The findings were hardly flattering, and a report presented to Ottawa by the panel suggests, among other things, that the government should consider creating a "passenger bill of rights" similar to the one adopted by the United States in 2009 and 2011.
Following the lead of the United States and Europe
The panel's report held up the U.S. rules as an example because they create strict and well-defined guidelines that are meant to guarantee passengers’ rights when it comes to things like tarmac delays, rebooking after cancelations and payment for lost baggage. Airlines face stiff fines if they don’t live up to their end of the bargain. However, they know exactly what is expected of them.
Europe has a similar set of regulations, with passengers guaranteed a payout if their flight is delayed for more than a set period of time and the airline is found at fault for the delay. Canada has no such rules in place. The panel suggests that this hurts everyone. Passengers rights are not guaranteed and airlines do not have a well defined list of rules that they know they have to follow.
Canadian airlines already follow strict guidelines when they fly to the U.S
One of the ironies is that the United States expanded the passenger bill of rights in 2011 to include international airlines operating within the country. This means that Canadian carriers have to abide by them when they fly to the U.S., but not when they are on the northern side of the border.
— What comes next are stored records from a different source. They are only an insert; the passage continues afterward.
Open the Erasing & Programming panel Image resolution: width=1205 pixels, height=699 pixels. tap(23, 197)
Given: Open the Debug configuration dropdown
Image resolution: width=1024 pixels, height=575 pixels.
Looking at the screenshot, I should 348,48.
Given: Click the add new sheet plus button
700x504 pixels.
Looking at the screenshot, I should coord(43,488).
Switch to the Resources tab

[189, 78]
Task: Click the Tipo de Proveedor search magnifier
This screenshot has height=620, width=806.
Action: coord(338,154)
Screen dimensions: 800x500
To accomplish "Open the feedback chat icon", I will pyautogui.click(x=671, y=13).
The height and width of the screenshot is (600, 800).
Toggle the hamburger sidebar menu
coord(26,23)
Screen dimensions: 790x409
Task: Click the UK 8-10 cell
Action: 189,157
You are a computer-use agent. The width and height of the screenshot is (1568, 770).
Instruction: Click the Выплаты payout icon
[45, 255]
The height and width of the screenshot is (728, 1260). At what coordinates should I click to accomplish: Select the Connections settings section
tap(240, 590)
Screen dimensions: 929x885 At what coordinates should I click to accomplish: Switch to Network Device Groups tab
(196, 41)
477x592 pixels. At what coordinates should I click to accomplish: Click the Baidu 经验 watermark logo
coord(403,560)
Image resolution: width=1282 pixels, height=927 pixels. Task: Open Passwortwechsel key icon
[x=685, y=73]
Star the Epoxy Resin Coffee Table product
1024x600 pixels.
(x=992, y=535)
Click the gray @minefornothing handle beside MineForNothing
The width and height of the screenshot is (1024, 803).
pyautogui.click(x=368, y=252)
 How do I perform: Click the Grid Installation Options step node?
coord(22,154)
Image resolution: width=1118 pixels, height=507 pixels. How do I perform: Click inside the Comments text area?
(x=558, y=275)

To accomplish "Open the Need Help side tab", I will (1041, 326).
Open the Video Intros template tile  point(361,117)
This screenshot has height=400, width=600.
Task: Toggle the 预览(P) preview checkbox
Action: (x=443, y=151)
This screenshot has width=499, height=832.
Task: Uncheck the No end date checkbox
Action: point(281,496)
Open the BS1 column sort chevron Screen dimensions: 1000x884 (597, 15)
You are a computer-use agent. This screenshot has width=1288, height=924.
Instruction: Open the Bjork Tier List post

The report contends that this is a glaring difference between air travel in the two countries, and it is something that has to be changed if the domestic market is to stay on par with the rest of the world: “The result is an unusual situation where Canadian air travellers benefit from strong and codified consumer protections when travelling abroad, even while flying with Canadian air carriers…. Canadians travellers deserve similar levels of treatment when travelling within Canada as they do across the border.”
No movement yet from Canadian authorities
Having a clearly defined set of rules for the commercial aviation industry will be practical for the government as well. Now, they deal with passenger complaints on a case-by-case basis. This means that certain issues come up again and again, so the process of addressing complaints is very time consuming.
As of now, Canada’s Transport Minister, Marc Garneau, is not commenting on the report, though his office has said that he will consult with relevant ministers and industry representatives about the issues highlighted by the report. The government that created the panel and commissioned the study is no longer in power, but it is unclear if that will have any bearing on the eventual response to the report.